The Calming of Cookie
Members might have read our story a year ago, of
how we adopted and fell in love with a beautiful
black greyhound called Cookie. You might recall
how that dog shaped hole in our lives was filled
by adopting one of these magnificent animals and
how we ended up, like in all good stories,
giving Cookie a wonderful loving home (with us)
and walking off into the sunset to live happily
ever after... Unfortunately real life for dogs
and humans isn’t a fairy story and since we took
Cookie on, there have been some really rough
patches and hard lessons learnt.
Let’s be absolutely honest here, Cookie was and
still can be a real handful! While she is sleek
and beautiful and looks like the ancient
Egyptian god Anubis – she wasn’t a pet at all
when we first brought her home. She seemed
oblivious to her name being called and if let
off the lead would run on way ahead and not come
back. Worst of all, she was very aggressive to
any other dogs who came within a hundred
yards. While hugely excited to see me when I
returned from work, she often didn’t want to be
with the rest of the family and removed herself,
spending time in the front room on her own. In
Cookies’ case, the bond between dog and human
seemed rather insubstantial.
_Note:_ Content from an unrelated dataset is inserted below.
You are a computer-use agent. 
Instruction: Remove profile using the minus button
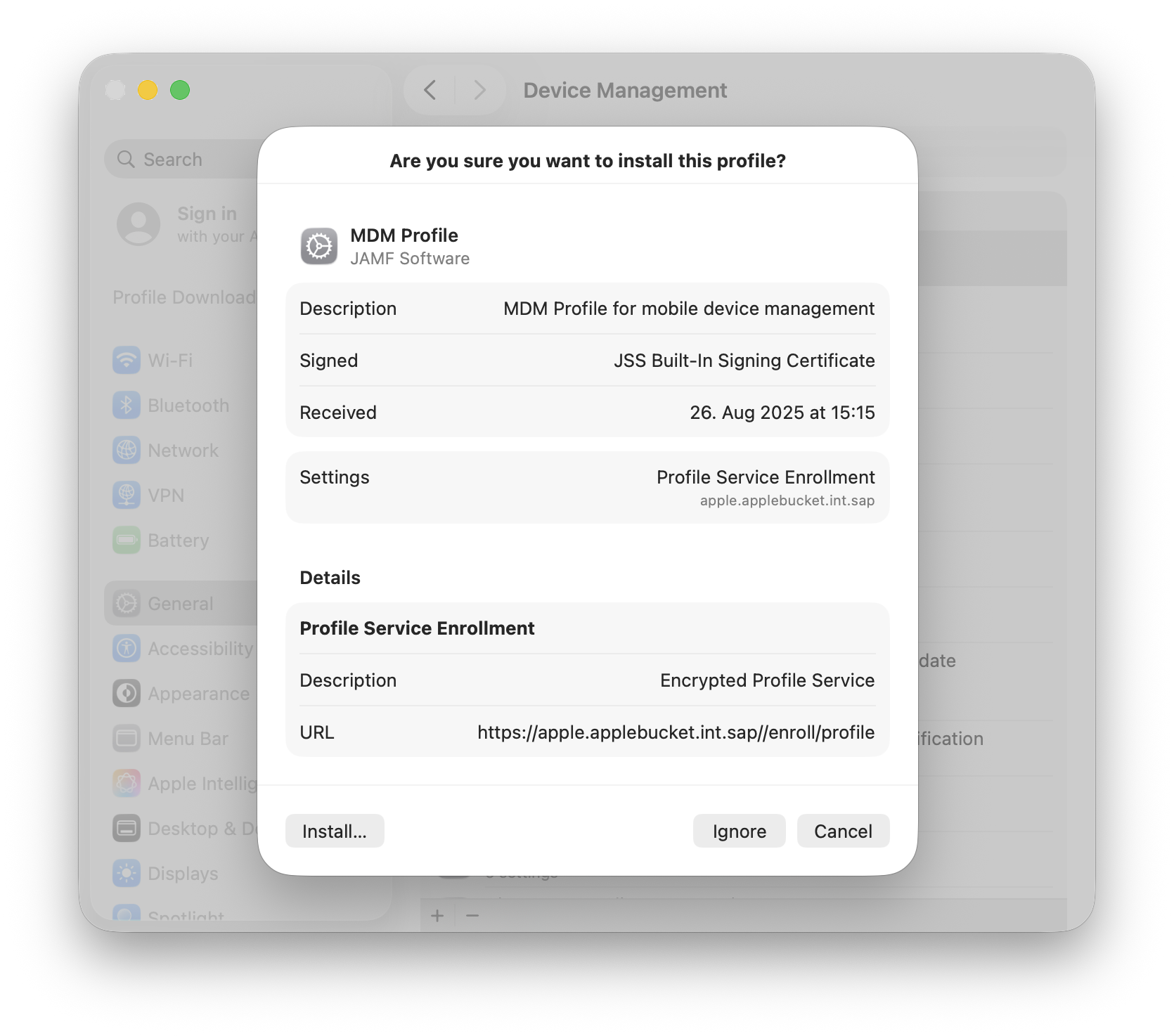[472, 915]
On more than one
occasion my wife said that Cookie didn’t seem
like a ‘normal’ dog at all, as she didn’t want
to sniff or play with other animals and seemed
strangely aloof.
Taking any dog for a walk but keeping them on a
lead, seems mean, rather like taking a kid to a
sweet shop but leaving without buying anything.
In an attempt to give Cookie a richer
experience, I improvised an extra long lead,
using some sturdy climbing rope and a spring
clip that I had bought to attach keys to my
belt. On our first outing to the beach using
the long lead, we came across a rather playful
young Jack Russell. The puppy came up to us,
looking for a friend to play with, but Cookie
didn’t understand and her immediate response was
snarling, barking and bearing her teeth. I
turned Cookie around and went off in the
opposite direction.
Unfortunately our circular route meant that we
came across this dog again. This time when
Cookie saw this small brown animal in the
distance running around, she went wild. She
lunged at the far-away dog and with the
acceleration of a Ferrari, headed straight
towards it. To my horror instead of being able
to restrain Cookie with the lead, the spring
clip snapped and my greyhound powered forwards
towards the little dog. Cookie reached the
puppy in a few seconds snatching it up with her
teeth, she started to shake it viciously, trying
to snap its neck.
This was no rough and tumble, or even a spot of
sorting out the pecking order; this was a
hunting dog trying to kill its prey. The little
Jack Russell’s owner stood nearby, frozen in
horror and seemed unable to react. I started to
run over but the dogs were still several hundred
yards away. Fortunately two young lads, who
were close by, managed with a few well placed
kicks, to make Cookie drop the little dog. I
would always describe myself as pretty calm in a
crisis but by the time I had caught her up, I
was covered in a cold sweat and my heart was
thumping like an express train. I felt
physically sick and I started to shake like I
had the DT’s. The little dog was terrified and
bleeding. I stuttered apologies and said that
we must go to the vets and not to worry but I
would pay. It was a nightmare. Fortunately
when we got to the vets we found that the little
dog was not seriously injured and just needed a
few stitches, however the poor thing was
terrified and cowered into its owners lap. As I
left the vets, I still couldn’t stop shaking and
felt sick to the pit of my stomach at the
savagery of my dog.
That weekend I had to do a lot of thinking. We
had not really signed up to rehabilitate a
killer, we only wanted to give a dog a home,
someone to join us on our walks in the
countryside and show and receive affection and
care. The trouble was that we had all really
bonded with Cookie – my son adored her and in
all other respects she was a great pet and we
didn’t want to give her back.
For most of our working lives both my wife and I
have been involved in some kind of caring job.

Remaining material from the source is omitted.